When I made this painting I was excited about the outcome of the doll’s body, it was an incredible discovery that I could render the lights, and shadows of the feet, legs and trunk so well, so naturally, with no need to make things perfect, and with just a few brush strokes, things would come out so plausible. I decided then to make the face, and it hasn’t turned out to be so convincing.
But I did not want to change it, because I thought perfection in this case was not needed: we have the face of a puppet, and the atmosphere of this painting is uncanny, wants to be sinister. Therefore why to make the doll’s face more human?
The message is one of “transformation of pain”, “transfiguration”, so even if the nose wouldn’t return a mathematical perfection in its lightings, I left the features distorted intentionally, so the sensation that some sort of unstable dream is going on stays with the viewer.
I wanted to create the flashback of a dream: the picture is like a film frame that would pass, like a lightning strike, trough the length of the film, a sudden opening of light into the unconscious mind of the viewer/author/protagonist.
This earth painting is one of a series of paintings that represent the concept of ground as an important resource of reconstitution. It is the ever resting place for the body: in my imaging a ground not very detailed, rather blank and anonymous, but yet still very present and important for understanding the transitional state of the Nigredo.

• _STORED DATA_:

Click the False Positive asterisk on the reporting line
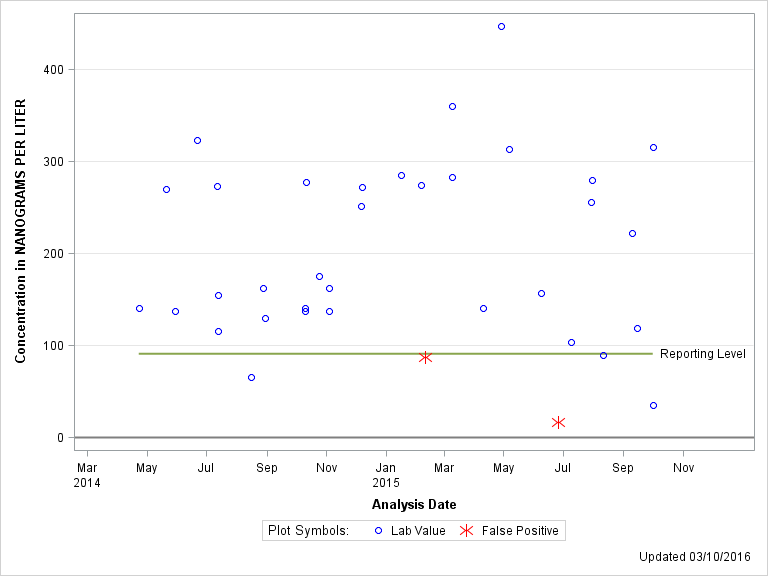Screen dimensions: 768x576 point(425,357)

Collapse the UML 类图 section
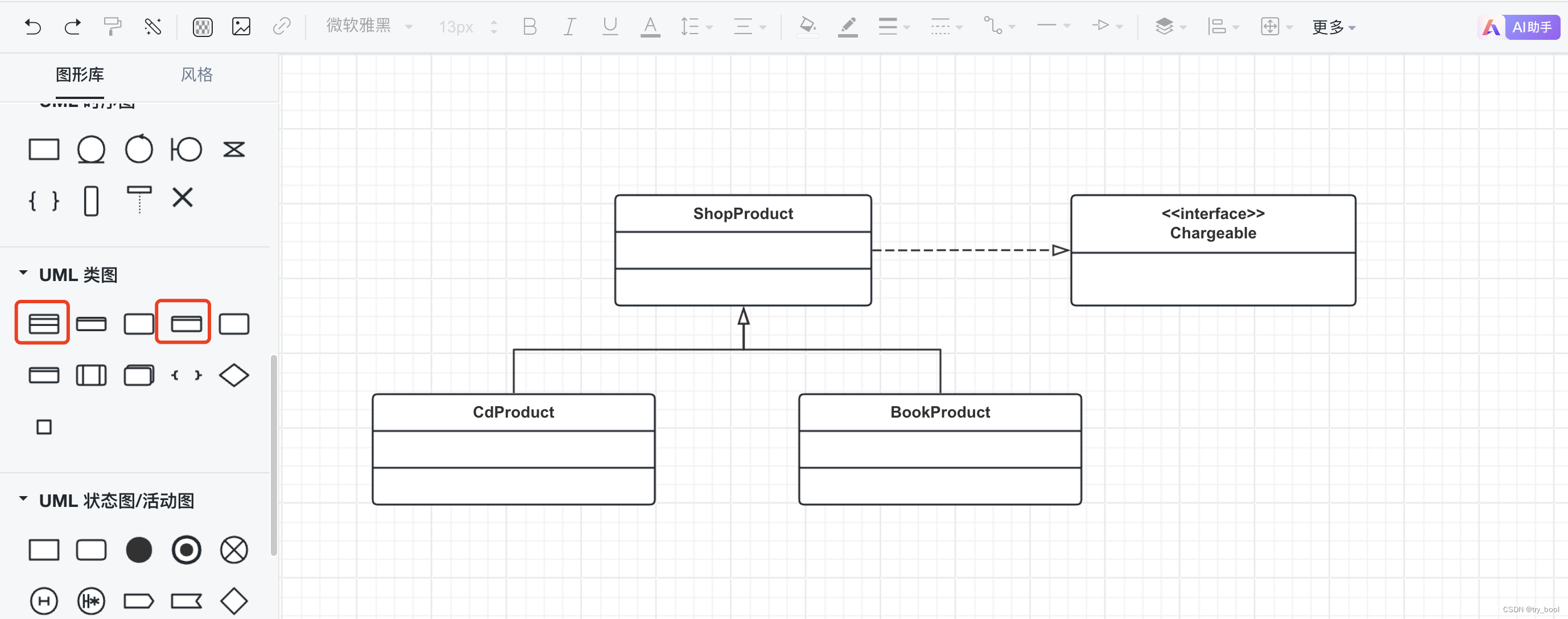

• _INSTRUCTIONS_:
A - In the statement on the doll painting, transcribe the text from "I wanted to" up to and including "of the viewer/author/protagonist.".
B - According to the statement on the doll painting, why was the doll's face left unchanged even though it was not convincing? Answer in one to three sentences.

• _FULL ANSWERS_:
A -
I wanted to create the flashback of a dream: the picture is like a film frame that would pass, like a lightning strike, trough the length of the film, a sudden opening of light into the unconscious mind of the viewer/author/protagonist.

B - Perfection was not needed because the face belongs to a puppet, and the painting's atmosphere is meant to be uncanny and sinister. The features were also left distorted on purpose so that the viewer keeps the sensation of an unstable dream.